PDF Expert 3 OCR performance compared to ABBYY/DNtp

I posted this over at Mac Power Users; however, I thought it might be of interest to DEVONthink users too:

Just upgraded to PDF Expert 3. I’ve been using it on iOS and MacOS for some time. The addition of OCR is welcome. However, while it works well on clear scanned documents, performance with lower quality scans is poor compared with ABBYY FineReader.

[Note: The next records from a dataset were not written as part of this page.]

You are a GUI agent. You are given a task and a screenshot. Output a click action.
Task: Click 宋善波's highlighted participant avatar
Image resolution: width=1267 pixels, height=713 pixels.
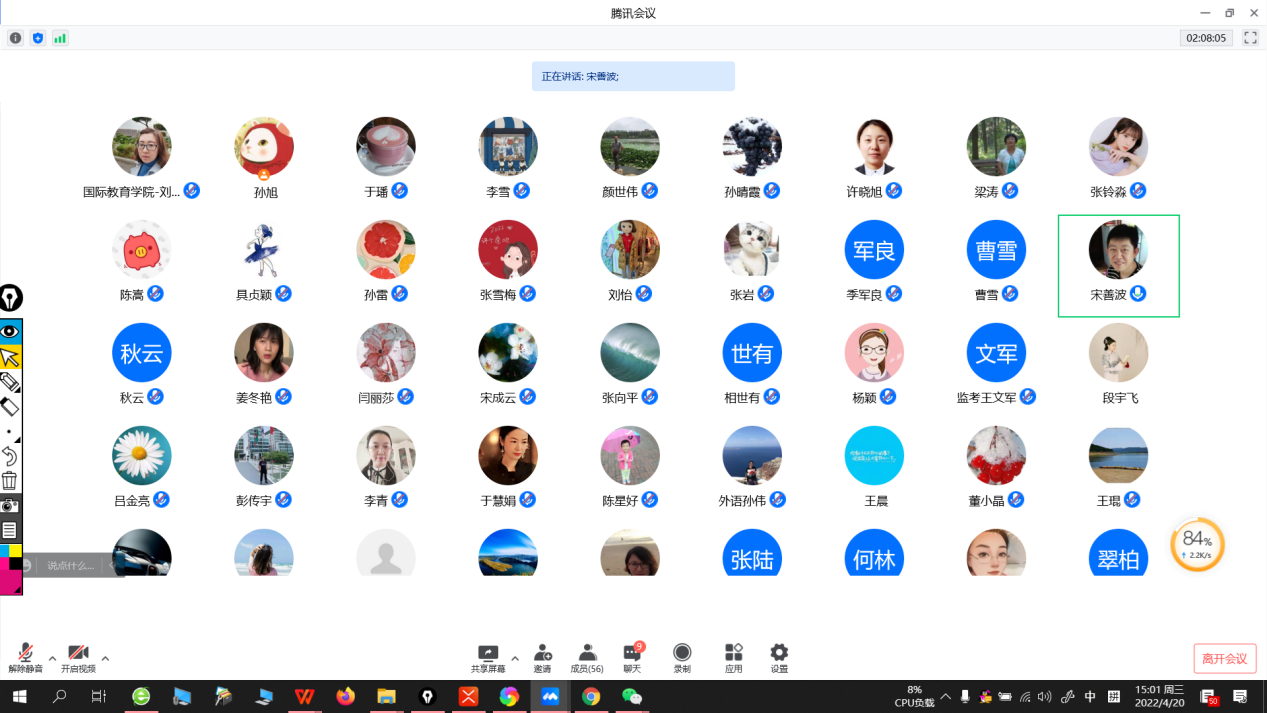click(x=1118, y=250)
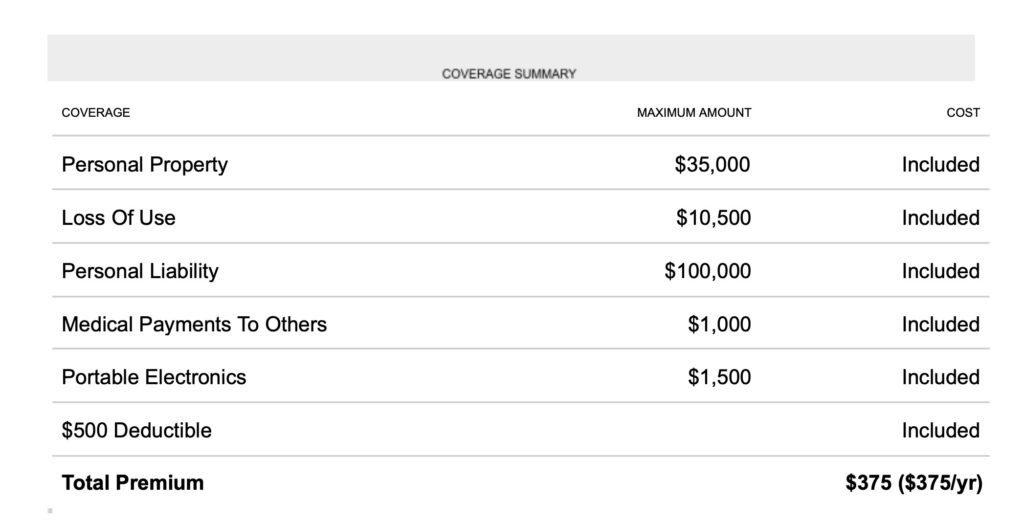Select the Loss Of Use label
1024x523 pixels.
(x=118, y=218)
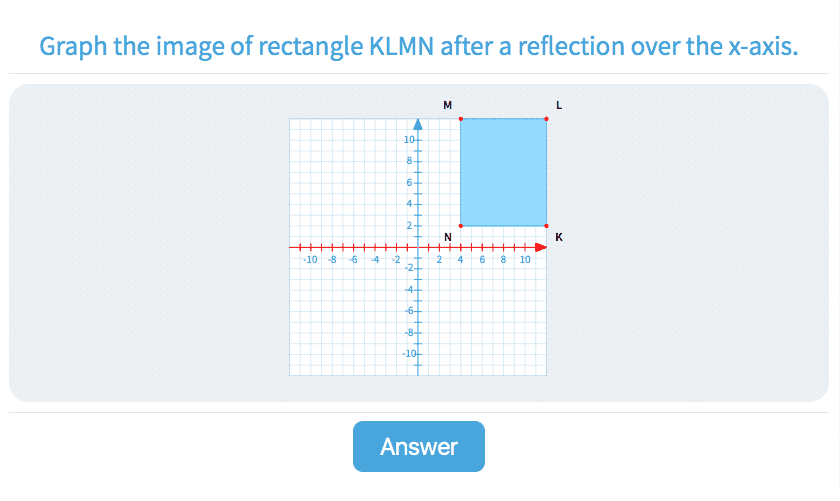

Take, for instance, this text. It’s from an academic journal, printed in the 1970s and digitised in the 2000s:

FineReader:

Designed for sixth-formers and first-year students, this is Volume I of 'The Making of the Modem World* edited by the Professor of French History at University College, London, The three volumes - on the voyages of discovery, the colonial period and “the end of Europe” - will be of introductory interest to historians, geographers, anthropologists and internationalists especially since their American text-books tend to be littered with allusions to non-European systems.

PDF Expert:

De8i8ned for 8ixth-former8 aiid fir8t-year 8tudents. th16 L8 Volume I of •The Makins of the Modern World. edited by the Profe68or of French Hi8tory at Unlver8lty College, IA)ndon. The

three volume8 on the voya8e8 of di8coveryg the colonial period and l•the end of Europe will be of introductory intere6t to hlatorian8 • seo8rapher8, anthropolo818ts and internationali8t8 e8peclally 8lnce their American text-book8 tend to be littered with allu8ion8 to non-buropean 8y8tell!.

I also tried the command line application ocrmypdf (which uses the Tesseract OCR engine) and the result was basically gibberish.

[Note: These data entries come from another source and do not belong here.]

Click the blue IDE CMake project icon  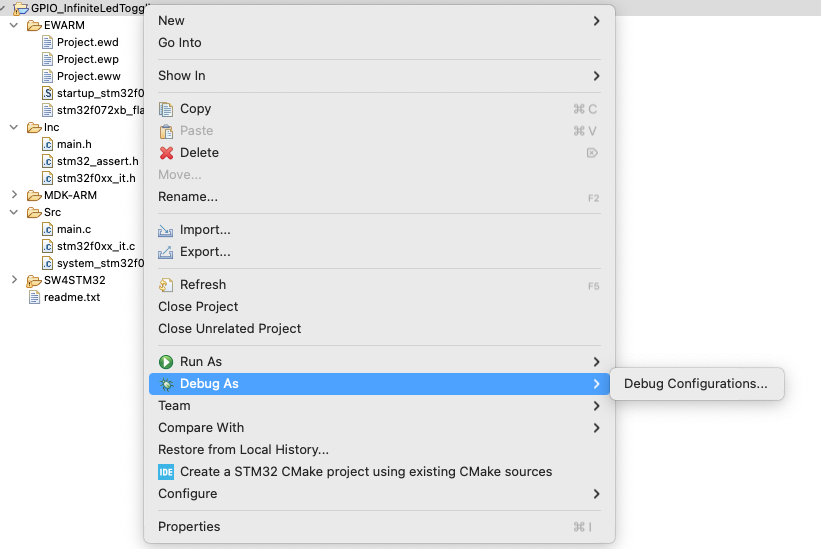(x=166, y=472)
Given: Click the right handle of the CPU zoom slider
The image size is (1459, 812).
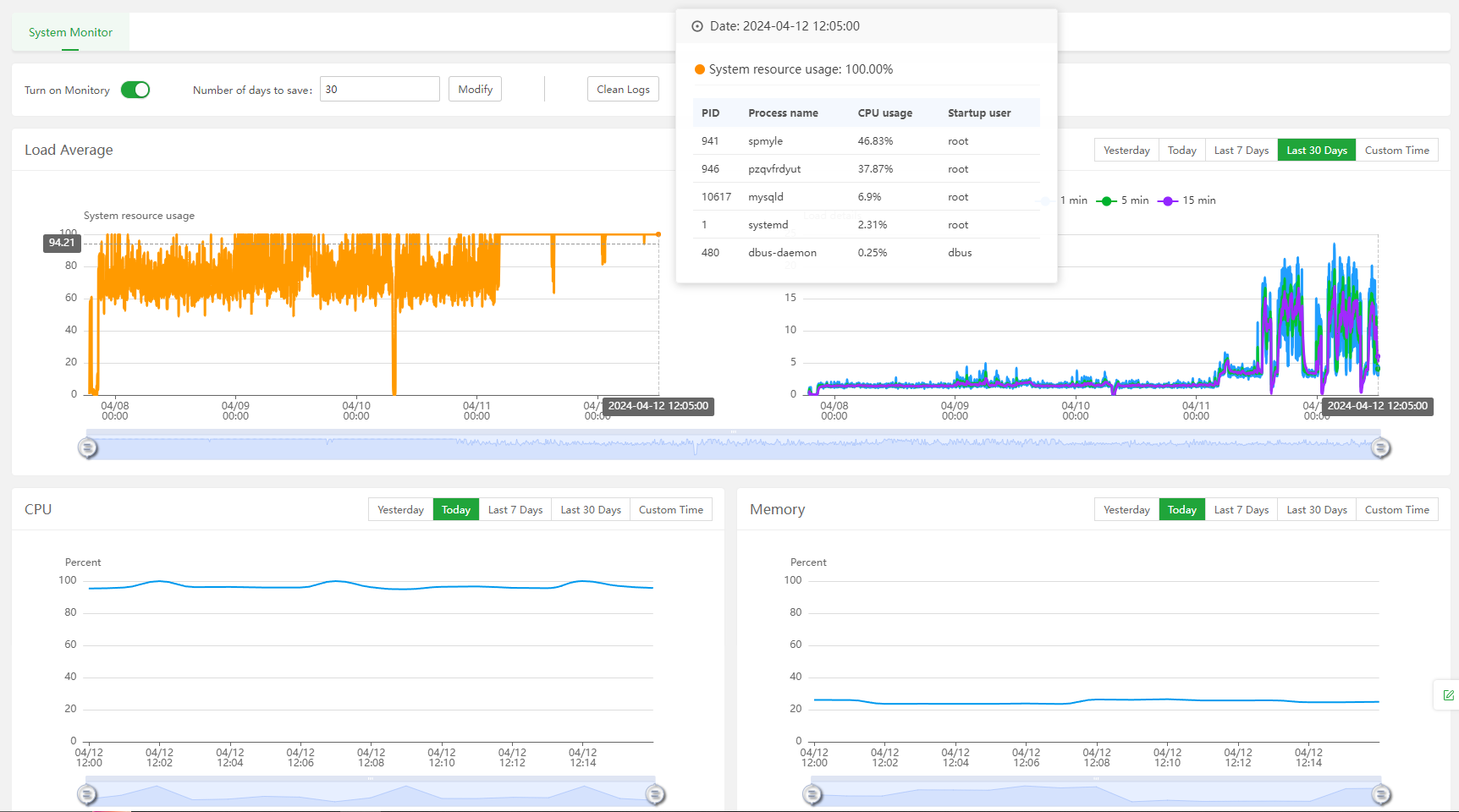Looking at the screenshot, I should click(655, 794).
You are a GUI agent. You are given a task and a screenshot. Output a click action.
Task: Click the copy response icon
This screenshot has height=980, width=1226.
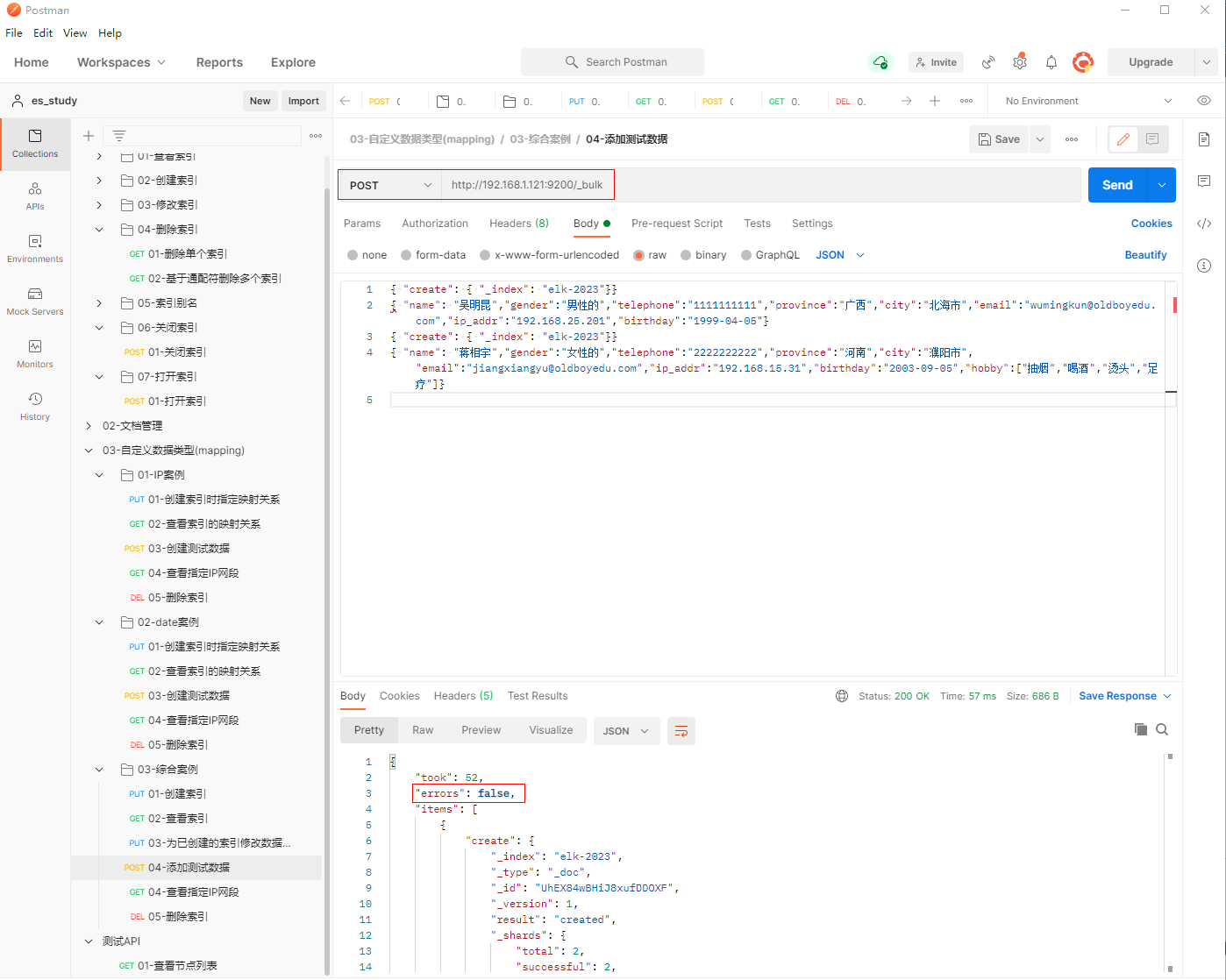[1140, 729]
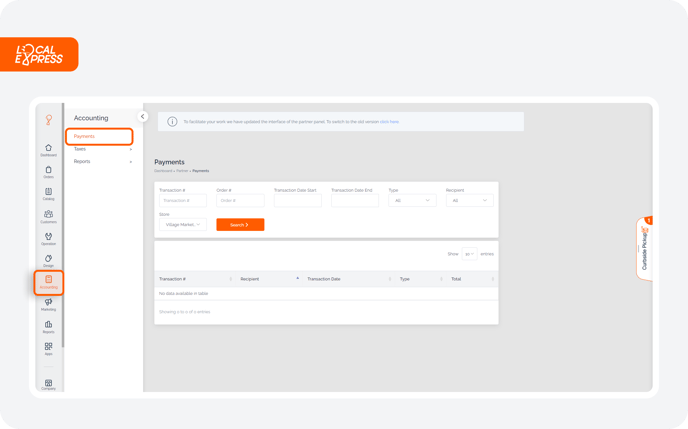Open the Design sidebar icon
The height and width of the screenshot is (429, 688).
(x=48, y=261)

I believe that PDF Expert is using the underlying Apple OCR engine that was introduced to the OS recently. Obviously that wasn’t trained or designed for documents such as the above (and probably won’t be any time soon).

In sum: ABBYY FineReader is still unrivalled for document OCR, which is a shame as version 13.0 of their Mac app (which supports Apple Silicon) killed a huge amount of functionality, including all automation capability. PDF Expert is nice but still a long way from being an ABBYY/Adobe killer. It seems likely that more apps will integrate Apple’s OCR capabilities; however, it seems to be a limited tool at this point.

(N.B. I got identical results with the FineReader app and the ABBYY engine as run within DEVONthink. Identical except that, as has been discussed on this forum previously, the ABBYY engine in DNtp increases the file size significantly. I could potentially give up the FineReader app given that I have DNtp except that I sometimes need advanced options, such as splitting facing pages.)

1 Like

Thanks for sharing this test and your results. ABBYY is still making a top-notch OCR engine.

It improves a little bit if you select “Precise” (“Preciso” in my Spanish version) option in Advanced in Options in PDF Expert. At least is fast, but nothing compared with Abbyy.